Faculty News

Comics, Memory, and Trauma

ImageTexT, a peer-reviewed, open access journal with a focus on interdisciplinary comics studies, has published an article by Spanish faculty member Sarah D. Harris. 

Comics, Memory, and Trauma

Harris's article is part of ImageText's forum "Traumics," or trauma and comics, in the journal's most recent volume.

The article, "'I had not dared to remember': Trauma and Historical Memory in Recent Spanish Comics," examines the position of a "noteworthy group of Spanish graphic narratives that represent, recover stories of the war and postwar, and mourn the loss of historical memory" within the larger "memory boom" in Spain at the turn of the millennium. Harris begins by contextualizing the conflicting interests of trauma and memory, and goes on to argue that "Comics allow a non-experience to be real, even if simultaneously present and absent." She also explains that, "In each case," of the comics in question, "authors and artists have expressed their intention that the stories [...] be considered part of a larger community experience shared by many others, even a whole generation." She uses examples from Miguel Gallardo's 1997 Un largo silencio [A Long Silence], Carlos GimĂ©nez's 2007 collection Todo Paracuellos, Antonio Altarriba and Kim's 2009 El arte de volar [The Art of Flying], and Paco Roca's 2013 Los surcos del azar [The Furrows of Chance].

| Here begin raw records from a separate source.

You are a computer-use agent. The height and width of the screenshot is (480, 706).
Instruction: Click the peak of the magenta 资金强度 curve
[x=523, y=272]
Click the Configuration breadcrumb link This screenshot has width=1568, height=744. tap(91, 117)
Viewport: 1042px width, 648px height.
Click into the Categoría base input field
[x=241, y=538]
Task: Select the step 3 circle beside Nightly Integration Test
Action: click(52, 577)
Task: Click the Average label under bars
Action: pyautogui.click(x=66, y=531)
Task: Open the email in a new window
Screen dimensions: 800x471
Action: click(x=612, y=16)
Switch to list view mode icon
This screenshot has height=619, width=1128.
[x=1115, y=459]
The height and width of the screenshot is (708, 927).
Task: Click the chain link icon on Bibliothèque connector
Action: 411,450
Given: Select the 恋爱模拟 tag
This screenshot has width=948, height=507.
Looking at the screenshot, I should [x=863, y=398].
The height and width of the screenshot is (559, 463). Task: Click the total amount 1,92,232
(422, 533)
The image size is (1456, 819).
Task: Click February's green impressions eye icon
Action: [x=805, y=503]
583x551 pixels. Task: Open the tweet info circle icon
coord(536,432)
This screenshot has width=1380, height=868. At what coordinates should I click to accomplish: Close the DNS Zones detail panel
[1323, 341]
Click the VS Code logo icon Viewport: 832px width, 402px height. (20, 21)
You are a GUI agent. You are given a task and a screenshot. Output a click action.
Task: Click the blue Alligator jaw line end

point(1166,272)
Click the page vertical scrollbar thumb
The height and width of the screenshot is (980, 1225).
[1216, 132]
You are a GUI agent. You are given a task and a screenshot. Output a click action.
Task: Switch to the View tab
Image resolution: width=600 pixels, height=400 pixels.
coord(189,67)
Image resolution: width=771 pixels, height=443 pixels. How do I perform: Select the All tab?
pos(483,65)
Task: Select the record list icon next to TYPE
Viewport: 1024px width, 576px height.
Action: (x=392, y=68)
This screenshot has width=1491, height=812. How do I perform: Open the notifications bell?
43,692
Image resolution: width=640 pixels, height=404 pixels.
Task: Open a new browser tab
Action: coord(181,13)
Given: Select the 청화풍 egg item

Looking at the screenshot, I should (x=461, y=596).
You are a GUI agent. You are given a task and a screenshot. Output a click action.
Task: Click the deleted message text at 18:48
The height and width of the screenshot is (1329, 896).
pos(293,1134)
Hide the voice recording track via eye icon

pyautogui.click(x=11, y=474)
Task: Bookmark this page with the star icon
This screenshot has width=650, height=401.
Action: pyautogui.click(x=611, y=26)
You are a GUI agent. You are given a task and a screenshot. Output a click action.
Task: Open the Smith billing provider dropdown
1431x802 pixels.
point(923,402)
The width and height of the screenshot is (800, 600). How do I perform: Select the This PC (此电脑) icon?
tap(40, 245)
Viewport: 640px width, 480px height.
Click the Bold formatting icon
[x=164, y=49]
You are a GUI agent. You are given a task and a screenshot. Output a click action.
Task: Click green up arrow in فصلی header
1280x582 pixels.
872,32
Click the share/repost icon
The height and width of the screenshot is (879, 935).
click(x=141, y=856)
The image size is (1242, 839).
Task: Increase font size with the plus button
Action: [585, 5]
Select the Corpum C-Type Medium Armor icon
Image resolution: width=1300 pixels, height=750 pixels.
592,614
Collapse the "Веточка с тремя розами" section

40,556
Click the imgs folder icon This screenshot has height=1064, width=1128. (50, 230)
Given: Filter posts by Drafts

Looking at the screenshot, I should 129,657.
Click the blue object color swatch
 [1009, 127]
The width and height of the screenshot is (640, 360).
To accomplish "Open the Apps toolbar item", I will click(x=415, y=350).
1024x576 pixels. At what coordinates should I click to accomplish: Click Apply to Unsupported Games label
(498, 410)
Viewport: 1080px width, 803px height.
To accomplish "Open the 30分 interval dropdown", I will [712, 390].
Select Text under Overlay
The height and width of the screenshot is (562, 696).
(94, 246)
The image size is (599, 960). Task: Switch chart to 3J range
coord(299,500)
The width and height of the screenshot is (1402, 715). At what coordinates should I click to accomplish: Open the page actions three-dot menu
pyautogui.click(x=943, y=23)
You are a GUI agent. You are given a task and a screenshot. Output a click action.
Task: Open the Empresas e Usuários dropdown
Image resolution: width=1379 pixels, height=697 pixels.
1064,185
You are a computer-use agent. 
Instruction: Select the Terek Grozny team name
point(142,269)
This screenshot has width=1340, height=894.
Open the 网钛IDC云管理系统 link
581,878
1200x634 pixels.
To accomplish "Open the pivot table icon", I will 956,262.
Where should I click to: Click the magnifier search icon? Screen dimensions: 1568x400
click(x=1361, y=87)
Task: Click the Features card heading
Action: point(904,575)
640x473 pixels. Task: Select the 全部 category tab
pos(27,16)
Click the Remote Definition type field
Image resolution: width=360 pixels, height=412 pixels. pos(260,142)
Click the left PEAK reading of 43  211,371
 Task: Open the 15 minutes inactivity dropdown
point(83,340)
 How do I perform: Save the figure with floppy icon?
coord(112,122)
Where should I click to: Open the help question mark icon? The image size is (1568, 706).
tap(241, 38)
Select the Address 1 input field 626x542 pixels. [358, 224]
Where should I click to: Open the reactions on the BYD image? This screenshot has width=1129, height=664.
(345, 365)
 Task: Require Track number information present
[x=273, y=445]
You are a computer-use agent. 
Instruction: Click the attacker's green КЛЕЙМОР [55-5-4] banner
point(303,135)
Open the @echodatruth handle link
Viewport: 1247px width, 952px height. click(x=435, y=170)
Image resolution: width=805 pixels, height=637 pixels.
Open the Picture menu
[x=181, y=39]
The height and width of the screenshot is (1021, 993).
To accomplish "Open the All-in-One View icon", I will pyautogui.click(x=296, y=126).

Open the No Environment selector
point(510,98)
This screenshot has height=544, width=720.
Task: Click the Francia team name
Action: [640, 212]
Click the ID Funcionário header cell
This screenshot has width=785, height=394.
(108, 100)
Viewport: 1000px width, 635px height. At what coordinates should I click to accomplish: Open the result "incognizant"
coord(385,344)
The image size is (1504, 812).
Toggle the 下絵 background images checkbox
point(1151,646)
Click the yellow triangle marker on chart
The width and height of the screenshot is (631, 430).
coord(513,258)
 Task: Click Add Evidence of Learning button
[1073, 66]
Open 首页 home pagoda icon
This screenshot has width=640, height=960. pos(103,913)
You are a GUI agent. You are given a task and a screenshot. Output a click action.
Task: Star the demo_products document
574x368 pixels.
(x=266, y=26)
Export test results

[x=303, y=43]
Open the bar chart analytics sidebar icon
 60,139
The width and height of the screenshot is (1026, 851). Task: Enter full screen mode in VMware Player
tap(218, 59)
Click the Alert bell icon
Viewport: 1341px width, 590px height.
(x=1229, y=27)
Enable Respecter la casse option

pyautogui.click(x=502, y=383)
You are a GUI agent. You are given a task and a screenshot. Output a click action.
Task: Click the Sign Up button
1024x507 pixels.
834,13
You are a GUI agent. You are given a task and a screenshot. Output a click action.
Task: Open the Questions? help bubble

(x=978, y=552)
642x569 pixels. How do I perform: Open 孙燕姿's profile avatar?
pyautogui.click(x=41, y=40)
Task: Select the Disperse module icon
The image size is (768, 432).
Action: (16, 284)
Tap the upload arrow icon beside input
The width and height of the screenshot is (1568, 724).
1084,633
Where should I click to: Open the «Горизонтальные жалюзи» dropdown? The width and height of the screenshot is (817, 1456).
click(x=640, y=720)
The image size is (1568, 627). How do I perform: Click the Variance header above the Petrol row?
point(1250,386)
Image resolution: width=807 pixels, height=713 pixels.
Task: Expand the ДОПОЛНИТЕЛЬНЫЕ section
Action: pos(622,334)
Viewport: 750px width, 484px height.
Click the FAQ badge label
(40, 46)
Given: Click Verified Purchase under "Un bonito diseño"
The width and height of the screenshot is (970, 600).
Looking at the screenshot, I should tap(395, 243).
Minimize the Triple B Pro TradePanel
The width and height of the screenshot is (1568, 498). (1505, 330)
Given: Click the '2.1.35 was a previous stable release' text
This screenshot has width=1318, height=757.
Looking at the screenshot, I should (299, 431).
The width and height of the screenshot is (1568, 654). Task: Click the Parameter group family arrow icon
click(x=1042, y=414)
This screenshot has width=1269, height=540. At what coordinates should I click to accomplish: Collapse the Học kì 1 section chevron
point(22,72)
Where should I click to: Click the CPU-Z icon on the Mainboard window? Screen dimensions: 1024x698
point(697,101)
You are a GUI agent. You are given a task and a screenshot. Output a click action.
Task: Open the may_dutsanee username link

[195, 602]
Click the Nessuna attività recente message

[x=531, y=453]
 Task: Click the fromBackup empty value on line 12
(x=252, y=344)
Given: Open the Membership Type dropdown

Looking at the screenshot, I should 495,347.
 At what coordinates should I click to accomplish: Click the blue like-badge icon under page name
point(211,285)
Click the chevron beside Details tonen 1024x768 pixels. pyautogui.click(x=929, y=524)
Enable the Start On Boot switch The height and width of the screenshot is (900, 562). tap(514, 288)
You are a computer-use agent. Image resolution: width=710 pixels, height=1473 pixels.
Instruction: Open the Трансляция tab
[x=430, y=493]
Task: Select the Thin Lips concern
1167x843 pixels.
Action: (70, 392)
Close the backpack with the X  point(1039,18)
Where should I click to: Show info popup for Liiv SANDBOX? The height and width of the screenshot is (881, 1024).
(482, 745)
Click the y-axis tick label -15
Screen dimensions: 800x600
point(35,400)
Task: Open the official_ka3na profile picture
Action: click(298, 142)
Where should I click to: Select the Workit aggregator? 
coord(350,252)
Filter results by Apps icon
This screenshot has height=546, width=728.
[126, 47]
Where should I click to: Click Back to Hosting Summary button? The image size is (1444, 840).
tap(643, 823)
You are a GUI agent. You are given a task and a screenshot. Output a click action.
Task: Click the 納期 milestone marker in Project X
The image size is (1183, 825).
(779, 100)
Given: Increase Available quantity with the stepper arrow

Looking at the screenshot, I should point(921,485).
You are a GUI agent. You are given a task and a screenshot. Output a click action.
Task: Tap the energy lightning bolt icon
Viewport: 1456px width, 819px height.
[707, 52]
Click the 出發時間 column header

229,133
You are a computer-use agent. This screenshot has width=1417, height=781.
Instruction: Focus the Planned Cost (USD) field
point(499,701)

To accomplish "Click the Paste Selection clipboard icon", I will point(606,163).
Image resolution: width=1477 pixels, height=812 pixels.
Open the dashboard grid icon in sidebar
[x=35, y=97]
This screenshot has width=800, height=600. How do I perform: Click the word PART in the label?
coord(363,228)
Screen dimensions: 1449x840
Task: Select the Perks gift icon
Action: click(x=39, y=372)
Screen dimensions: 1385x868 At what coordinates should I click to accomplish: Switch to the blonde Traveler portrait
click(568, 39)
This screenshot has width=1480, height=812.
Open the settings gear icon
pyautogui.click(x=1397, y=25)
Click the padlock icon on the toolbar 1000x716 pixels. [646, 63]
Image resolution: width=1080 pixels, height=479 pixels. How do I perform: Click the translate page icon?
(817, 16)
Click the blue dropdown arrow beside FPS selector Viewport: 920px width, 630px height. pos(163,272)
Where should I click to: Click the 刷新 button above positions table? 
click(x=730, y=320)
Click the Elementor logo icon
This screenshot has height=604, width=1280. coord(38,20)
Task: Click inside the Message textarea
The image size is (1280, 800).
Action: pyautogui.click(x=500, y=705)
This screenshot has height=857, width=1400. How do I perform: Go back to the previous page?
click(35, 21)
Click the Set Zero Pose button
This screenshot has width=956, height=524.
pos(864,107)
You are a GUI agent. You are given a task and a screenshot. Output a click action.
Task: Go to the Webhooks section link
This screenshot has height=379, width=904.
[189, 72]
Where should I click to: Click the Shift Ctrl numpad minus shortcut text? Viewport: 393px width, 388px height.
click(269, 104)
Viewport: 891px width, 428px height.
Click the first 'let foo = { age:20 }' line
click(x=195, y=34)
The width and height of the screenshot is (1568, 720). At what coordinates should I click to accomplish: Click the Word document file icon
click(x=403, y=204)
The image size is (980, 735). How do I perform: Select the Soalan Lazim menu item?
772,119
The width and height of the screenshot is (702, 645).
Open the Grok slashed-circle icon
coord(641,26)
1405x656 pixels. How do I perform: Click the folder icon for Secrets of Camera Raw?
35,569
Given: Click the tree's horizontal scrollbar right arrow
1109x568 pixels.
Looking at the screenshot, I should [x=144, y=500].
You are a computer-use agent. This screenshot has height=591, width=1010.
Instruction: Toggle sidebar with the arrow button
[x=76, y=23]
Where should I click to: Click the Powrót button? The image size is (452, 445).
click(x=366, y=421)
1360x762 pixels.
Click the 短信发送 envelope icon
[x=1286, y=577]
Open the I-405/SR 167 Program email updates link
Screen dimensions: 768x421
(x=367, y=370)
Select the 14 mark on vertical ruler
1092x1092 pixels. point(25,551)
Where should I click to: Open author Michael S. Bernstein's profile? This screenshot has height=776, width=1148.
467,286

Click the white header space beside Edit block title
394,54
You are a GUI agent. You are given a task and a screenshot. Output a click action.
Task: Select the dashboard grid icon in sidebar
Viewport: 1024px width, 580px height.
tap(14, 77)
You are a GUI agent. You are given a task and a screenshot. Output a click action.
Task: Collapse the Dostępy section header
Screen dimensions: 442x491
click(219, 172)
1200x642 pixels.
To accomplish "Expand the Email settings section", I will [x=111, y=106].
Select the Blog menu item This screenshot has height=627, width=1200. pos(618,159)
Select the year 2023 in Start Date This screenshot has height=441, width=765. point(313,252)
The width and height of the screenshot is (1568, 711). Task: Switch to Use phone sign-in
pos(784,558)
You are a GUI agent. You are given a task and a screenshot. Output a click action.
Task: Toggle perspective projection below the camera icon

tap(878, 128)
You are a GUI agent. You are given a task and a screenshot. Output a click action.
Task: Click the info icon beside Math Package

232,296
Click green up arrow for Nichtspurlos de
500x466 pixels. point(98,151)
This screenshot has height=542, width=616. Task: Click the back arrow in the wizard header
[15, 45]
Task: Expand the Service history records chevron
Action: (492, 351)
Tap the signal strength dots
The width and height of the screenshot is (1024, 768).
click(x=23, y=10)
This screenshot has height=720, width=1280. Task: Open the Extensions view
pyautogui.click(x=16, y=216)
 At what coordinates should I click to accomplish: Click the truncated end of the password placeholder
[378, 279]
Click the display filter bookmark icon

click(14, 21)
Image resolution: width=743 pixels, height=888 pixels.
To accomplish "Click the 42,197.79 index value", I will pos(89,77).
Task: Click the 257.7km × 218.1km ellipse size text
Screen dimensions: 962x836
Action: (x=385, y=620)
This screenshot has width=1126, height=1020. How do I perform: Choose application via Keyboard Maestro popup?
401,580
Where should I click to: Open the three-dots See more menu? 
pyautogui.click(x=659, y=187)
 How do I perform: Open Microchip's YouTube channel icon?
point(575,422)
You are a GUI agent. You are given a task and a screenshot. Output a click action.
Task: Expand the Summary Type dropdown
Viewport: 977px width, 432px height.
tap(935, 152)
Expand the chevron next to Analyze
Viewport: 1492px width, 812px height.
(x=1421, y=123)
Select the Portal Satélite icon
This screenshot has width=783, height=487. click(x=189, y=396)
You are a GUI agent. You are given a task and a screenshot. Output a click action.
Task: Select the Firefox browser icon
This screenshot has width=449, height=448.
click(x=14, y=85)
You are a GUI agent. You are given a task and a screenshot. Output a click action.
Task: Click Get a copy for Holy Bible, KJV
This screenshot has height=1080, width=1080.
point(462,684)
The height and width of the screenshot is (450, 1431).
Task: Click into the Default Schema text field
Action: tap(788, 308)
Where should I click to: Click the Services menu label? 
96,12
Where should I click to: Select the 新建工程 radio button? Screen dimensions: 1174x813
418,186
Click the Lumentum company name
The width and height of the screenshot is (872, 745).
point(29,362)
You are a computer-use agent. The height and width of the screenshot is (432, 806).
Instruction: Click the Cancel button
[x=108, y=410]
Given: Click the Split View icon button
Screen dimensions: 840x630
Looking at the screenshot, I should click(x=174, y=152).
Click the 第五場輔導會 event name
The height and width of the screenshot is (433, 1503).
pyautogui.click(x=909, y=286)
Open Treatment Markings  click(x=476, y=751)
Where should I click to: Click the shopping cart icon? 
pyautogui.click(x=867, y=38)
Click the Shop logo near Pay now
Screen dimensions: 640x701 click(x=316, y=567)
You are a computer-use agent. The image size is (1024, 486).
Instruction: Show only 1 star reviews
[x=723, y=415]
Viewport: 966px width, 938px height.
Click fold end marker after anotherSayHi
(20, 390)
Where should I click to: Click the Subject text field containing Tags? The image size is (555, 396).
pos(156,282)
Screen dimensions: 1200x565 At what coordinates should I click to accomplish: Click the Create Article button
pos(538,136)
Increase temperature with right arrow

ImageTexT aims to advance the academic study of an emerging and diverse canon of imagetexts. Chief among these are comic books, comic strips, and animations. Under the guidance of an editorial board of scholars from a variety of disciplines, ImageTexT publishes solicited and peer-reviewed papers that investigate the material, historical, theoretical, and cultural implications of visual textuality.